He followed that up last week by having a tantrum over Pro Wrestling Illustrated’s decision to strip the TNA championship of its world title status.
Magazine writer Al Castle appeared on the Busted Open radio show and said, among other things, that TNA didn’t deserve to thrive if they didn’t get their act together, and that success isn’t an entitlement.
“TNA, I very much believe, ultimately made their bed. So if they’re gone, they’re gone. I’m sad to see some of these guys lose work, but this is not a company that deserves to thrive.”
Ryder mis-interpreted the quote, flipped his lid, and tweeting with regard to Castle, “Ridiculous that a guy with 282 followers who writes for a print mag with about that many readers got airtime to blast us.”
He followed that up by letting everyone know he’d taken the issue up with Castle’s boss.
“Exchanged email with Stu Saks asking him to repudiate comments made by senior writer…that TNA didn’t deserve to survive,” Ryder wrote.
Castle would then release a statement on TwitLonger, capitulating somewhat.
“Although the discussion on Busted Open naturally flowed into TNA’s current struggles and questions about its future, those issues were largely irrelevant to the topic of PWI’s world title status policy. I regret merging the two.”
Ryder, in the way that only someone like he could, then tweeted a thank you to Castle, before wishing him the best of luck at the magazine.
The TNA employee’s behavior has gotten so out of control, that it prompted one caller to Bryan Alvarez’s Wrestling Observer Live radio show Sunday night to ask what his problem is.
Alvarez, to his credit, stared clear of any name-calling, but did caution Ryder.
“Bob Ryder is an employee…,” Alvarez said. “And sometimes it’s better to not say anything than to say something, and look stupid for saying it at a future time. And that is the extent of my comments on Bob Ryder.”
This is far from the first time that Ryder played shill for a company in jeopardy for mismanagement and ineptitude, losing his credibility.
Just about 14 years ago, while Ryder was the editor for 1Wrestling.com, shortly after receiving his termination from WCW, he published a mea culpa admitting he had been compromised, and regretted it. He even apologized to bitter rivals Wade Keller and Dave Meltzer.

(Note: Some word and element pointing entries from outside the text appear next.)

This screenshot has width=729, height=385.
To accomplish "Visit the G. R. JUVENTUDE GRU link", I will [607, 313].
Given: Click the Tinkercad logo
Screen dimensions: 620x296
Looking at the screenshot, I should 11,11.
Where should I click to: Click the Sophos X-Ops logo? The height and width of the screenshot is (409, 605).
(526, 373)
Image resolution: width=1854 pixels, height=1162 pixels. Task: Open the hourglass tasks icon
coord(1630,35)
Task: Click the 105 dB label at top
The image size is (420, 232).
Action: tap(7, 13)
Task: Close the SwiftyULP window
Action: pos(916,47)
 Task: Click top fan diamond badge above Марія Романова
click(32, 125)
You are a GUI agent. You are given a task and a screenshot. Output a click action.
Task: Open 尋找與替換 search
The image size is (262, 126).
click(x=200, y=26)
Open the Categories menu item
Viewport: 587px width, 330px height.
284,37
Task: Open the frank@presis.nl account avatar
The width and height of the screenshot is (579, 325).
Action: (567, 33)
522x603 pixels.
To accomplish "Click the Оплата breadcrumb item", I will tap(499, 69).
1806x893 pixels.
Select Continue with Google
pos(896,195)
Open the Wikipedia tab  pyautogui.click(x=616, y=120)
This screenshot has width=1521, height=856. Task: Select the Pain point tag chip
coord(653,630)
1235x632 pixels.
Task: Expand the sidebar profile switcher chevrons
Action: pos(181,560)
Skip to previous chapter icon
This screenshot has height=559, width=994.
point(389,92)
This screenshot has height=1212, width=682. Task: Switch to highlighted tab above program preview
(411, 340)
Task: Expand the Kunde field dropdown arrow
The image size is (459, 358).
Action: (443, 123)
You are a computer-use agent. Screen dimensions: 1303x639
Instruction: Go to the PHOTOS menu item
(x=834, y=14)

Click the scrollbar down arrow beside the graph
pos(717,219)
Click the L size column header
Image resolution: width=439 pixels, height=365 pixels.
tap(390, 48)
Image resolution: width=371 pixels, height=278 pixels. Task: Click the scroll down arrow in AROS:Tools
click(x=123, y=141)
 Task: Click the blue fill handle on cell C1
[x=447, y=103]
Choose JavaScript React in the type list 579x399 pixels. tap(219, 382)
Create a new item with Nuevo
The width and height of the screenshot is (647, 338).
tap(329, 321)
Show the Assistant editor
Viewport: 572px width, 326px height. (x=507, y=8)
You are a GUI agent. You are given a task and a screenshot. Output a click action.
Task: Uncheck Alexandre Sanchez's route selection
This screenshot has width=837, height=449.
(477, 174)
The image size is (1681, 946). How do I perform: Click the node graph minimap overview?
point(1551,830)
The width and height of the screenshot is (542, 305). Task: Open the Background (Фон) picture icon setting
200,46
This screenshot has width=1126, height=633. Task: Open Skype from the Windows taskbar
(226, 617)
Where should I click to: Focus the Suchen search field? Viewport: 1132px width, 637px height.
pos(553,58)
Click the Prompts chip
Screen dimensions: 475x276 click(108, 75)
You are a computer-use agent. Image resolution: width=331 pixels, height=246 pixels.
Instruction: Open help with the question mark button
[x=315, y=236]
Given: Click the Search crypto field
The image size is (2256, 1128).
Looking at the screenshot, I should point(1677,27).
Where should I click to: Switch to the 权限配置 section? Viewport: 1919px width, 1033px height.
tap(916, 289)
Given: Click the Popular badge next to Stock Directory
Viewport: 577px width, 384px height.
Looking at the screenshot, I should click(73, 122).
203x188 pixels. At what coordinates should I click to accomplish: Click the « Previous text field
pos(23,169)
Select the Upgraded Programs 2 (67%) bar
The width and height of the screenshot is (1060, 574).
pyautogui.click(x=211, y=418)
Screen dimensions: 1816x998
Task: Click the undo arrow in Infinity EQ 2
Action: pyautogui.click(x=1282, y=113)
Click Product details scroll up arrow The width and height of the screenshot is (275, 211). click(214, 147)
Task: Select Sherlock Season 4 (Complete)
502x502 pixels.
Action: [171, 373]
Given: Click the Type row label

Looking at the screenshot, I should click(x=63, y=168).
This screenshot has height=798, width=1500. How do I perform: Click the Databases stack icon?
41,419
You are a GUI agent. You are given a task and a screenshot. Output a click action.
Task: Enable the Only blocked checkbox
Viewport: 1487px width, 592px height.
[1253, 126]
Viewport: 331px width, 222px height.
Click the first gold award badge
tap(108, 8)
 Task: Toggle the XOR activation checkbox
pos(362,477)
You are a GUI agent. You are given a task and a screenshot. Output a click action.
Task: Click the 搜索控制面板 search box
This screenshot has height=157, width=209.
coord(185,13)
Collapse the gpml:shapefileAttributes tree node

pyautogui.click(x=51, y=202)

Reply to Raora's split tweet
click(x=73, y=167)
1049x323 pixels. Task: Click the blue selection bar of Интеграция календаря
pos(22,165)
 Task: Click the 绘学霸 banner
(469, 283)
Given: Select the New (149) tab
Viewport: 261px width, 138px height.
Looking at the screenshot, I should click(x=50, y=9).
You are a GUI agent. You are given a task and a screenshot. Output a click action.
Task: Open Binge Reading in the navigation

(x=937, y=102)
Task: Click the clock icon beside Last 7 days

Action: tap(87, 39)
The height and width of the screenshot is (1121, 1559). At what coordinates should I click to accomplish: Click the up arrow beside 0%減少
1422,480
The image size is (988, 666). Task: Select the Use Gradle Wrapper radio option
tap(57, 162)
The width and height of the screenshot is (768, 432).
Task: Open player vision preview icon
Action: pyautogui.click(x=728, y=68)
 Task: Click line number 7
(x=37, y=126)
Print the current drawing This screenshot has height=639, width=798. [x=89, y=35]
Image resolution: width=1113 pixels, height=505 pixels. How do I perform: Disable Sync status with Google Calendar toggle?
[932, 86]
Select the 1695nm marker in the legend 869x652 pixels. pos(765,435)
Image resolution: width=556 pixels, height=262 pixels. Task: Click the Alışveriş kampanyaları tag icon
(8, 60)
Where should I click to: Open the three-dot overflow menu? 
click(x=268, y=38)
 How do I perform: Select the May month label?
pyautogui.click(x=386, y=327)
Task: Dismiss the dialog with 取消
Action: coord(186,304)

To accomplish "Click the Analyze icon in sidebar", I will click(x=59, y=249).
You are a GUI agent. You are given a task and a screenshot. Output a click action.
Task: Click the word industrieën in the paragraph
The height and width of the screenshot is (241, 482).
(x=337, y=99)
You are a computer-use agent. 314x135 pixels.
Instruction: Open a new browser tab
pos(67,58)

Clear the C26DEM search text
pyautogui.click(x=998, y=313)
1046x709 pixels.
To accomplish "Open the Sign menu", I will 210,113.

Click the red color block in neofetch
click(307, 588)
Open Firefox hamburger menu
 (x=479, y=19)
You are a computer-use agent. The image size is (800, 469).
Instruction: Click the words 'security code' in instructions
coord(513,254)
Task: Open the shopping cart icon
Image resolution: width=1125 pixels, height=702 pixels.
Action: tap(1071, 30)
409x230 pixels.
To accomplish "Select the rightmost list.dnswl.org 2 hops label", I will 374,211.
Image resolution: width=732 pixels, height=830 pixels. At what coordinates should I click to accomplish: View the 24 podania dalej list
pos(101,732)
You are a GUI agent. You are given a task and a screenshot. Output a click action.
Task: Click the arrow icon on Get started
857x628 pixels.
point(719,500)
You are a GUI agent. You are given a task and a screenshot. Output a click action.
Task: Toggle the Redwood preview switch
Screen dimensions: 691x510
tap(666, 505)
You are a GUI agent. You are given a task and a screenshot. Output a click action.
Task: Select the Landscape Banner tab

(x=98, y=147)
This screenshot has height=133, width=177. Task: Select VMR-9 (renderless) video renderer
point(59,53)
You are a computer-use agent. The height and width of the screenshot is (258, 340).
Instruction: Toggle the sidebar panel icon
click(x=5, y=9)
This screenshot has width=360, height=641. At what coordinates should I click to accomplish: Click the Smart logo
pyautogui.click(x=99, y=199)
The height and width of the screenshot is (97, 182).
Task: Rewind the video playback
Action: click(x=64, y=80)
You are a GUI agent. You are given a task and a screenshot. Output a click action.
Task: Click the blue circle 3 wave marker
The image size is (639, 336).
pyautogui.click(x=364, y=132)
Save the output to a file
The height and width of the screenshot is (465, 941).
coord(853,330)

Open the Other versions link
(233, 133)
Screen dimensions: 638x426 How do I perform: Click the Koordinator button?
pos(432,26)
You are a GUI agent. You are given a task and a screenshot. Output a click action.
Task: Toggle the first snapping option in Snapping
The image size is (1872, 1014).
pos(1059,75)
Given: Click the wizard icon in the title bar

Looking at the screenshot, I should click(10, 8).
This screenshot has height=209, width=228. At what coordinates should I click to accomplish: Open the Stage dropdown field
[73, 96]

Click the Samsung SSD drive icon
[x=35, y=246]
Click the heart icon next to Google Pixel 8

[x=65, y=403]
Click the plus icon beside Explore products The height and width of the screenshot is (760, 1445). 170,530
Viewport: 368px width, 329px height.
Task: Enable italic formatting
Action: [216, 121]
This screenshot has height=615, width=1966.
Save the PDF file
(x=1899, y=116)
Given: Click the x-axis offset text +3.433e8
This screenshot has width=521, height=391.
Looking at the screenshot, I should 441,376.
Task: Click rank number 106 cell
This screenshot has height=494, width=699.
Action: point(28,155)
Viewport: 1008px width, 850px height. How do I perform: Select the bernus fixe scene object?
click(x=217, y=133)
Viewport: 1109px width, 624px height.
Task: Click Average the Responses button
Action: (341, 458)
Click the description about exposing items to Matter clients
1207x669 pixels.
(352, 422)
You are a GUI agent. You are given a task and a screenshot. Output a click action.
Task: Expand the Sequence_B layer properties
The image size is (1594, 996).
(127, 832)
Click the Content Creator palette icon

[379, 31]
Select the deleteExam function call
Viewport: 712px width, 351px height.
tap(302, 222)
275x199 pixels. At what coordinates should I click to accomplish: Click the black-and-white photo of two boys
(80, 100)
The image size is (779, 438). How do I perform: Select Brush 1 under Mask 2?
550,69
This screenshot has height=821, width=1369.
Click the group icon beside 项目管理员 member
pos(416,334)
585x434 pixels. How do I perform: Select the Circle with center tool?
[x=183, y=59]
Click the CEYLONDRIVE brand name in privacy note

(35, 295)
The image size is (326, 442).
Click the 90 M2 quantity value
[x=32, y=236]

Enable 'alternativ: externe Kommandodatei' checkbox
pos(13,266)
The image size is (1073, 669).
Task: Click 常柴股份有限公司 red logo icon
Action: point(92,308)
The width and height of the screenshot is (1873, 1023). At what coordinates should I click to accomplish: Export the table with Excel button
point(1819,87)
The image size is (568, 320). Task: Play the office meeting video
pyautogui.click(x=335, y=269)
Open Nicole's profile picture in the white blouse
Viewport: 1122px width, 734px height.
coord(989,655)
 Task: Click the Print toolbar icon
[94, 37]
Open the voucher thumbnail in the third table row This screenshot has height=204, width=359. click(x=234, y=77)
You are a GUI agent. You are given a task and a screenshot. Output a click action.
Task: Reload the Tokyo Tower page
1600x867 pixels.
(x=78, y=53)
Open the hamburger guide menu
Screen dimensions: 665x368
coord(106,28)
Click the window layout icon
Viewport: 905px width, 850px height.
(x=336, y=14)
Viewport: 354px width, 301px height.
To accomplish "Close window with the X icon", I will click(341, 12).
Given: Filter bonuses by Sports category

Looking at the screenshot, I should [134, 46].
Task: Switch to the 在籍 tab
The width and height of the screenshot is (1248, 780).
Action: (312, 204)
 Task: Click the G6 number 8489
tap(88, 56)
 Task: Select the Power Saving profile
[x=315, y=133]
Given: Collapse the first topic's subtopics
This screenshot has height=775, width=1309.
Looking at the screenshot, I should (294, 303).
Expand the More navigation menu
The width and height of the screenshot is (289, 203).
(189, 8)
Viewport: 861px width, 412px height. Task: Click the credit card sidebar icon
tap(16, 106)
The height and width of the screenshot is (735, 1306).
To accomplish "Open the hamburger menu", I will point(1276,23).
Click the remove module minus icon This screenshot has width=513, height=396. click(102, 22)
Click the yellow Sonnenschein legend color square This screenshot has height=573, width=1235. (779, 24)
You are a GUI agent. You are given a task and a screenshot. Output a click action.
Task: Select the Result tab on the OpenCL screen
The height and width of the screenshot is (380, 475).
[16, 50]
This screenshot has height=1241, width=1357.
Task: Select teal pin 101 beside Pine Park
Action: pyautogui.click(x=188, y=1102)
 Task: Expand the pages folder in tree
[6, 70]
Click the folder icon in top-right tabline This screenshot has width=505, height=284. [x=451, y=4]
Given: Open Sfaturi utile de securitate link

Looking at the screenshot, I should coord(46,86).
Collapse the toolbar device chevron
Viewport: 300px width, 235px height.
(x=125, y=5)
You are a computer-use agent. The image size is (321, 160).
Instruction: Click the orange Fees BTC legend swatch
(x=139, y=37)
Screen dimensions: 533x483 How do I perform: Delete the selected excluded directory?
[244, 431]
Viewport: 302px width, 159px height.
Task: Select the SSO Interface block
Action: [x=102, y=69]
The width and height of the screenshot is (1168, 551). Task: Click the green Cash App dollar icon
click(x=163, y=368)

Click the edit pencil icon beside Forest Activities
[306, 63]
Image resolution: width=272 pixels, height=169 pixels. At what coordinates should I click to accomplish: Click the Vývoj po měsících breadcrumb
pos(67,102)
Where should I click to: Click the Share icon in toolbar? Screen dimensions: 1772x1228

“I regret saying a lot of the things I said, particularly comments made about some of the other people who covered wrestling without the same “blinders” that I was wearing. To people like Dave Meltzer, Wade Keller, and Jason Powell….I’m sorry for some of the things I have said about you in the past. While we will never agree on some issues, I was wrong to question your right to say whatever you wanted to say and to be critical when it was clearly warranted.”
But old habits die hard, and here we are again; with TNA in the twilight of its existence by all accounts, and Ryder, clinging desperately, this time, to the side of the ship denying to anyone within earshot that everything is fine, and no one knows what they’re talking about.